“BOISTEROUS comic who became one of the greats”, ran the Glasgow Herald headline over an obituary of Lex McLean, in March 1975.

The obituary noted that he had for 15 summers filled the Pavilion Theatre almost to capacity for six nights a week, and that he was “undoubtedly one of the great Scottish comedians of the last 20 years. Like his predecessor, the late Tommy Morgan, he held a unique place among music-hall patrons, particularly in Glasgow and the West of Scotland”. While he was often accused of purveying “blue” jokes, he said his humour was only boisterous; he was, however, a master of the double entendre.

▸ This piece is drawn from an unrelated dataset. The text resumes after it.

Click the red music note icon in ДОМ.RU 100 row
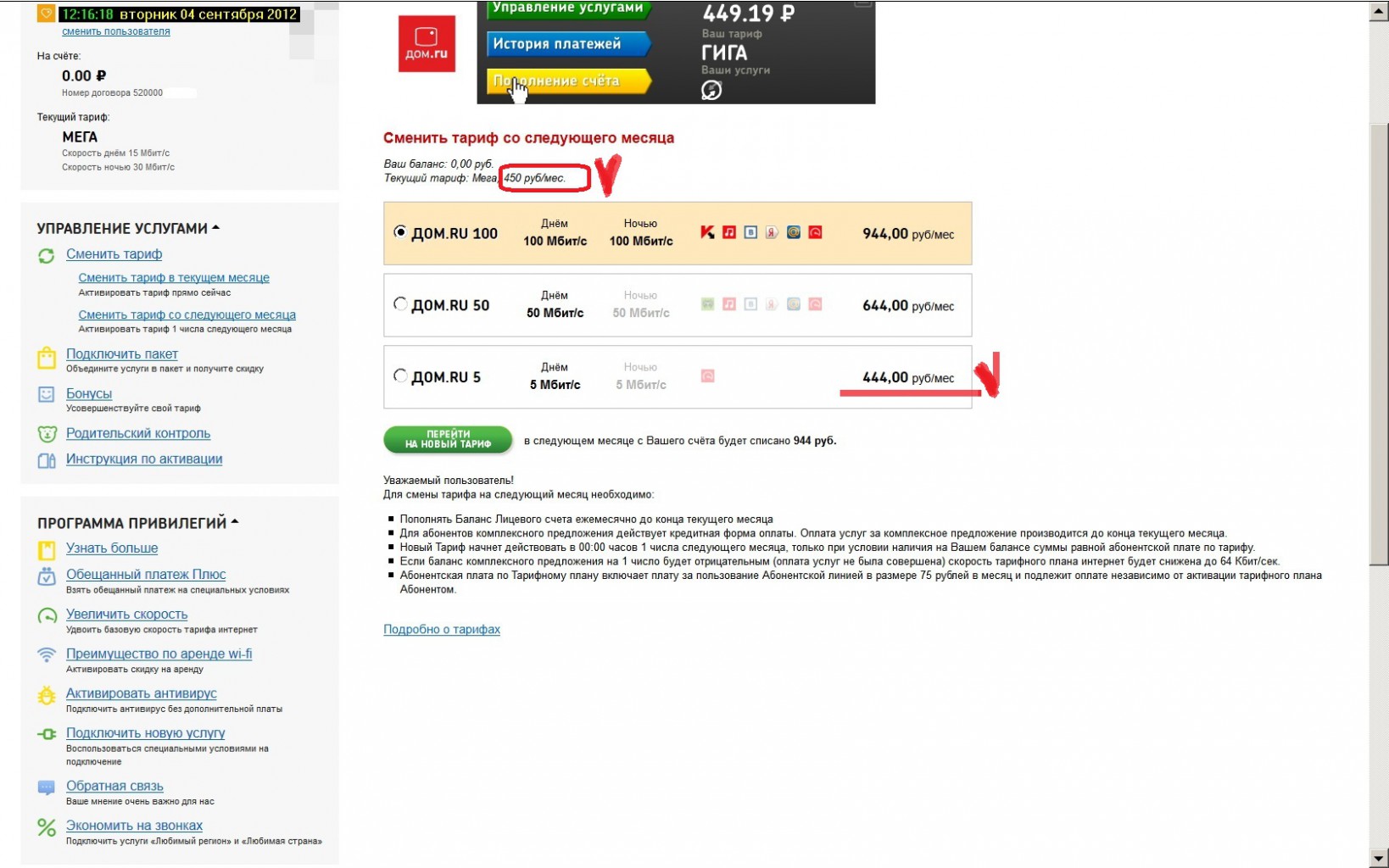1389x868 pixels. click(x=729, y=232)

McLean made just such a remark to the Evening Times in October 1956, on the eve of a Pavilion show, when its showbiz columnist asked him whether his material was blue. “I wouldn’t say I was rude at all”, he replied. “I’m boisterous and that’s all.” The writer noted that McLean had turned down offers of £200 a week in England, and spots at the Glasgow Empire, in favour of his ever-loyal audiences at the Pavilion.


Herald Diary

The photograph dates from June 1961, when, accompanied by his new collie, Glen (his previous dog, which bore the same name, had disappeared a few months earlier, never to be found) he attended a cocktail party to mark the launch of his summer show at the Pavilion. The Pavilion website observes that “plentiful belly laughs were assured when the master of timing with his clever one-liners and asides was the central figure”.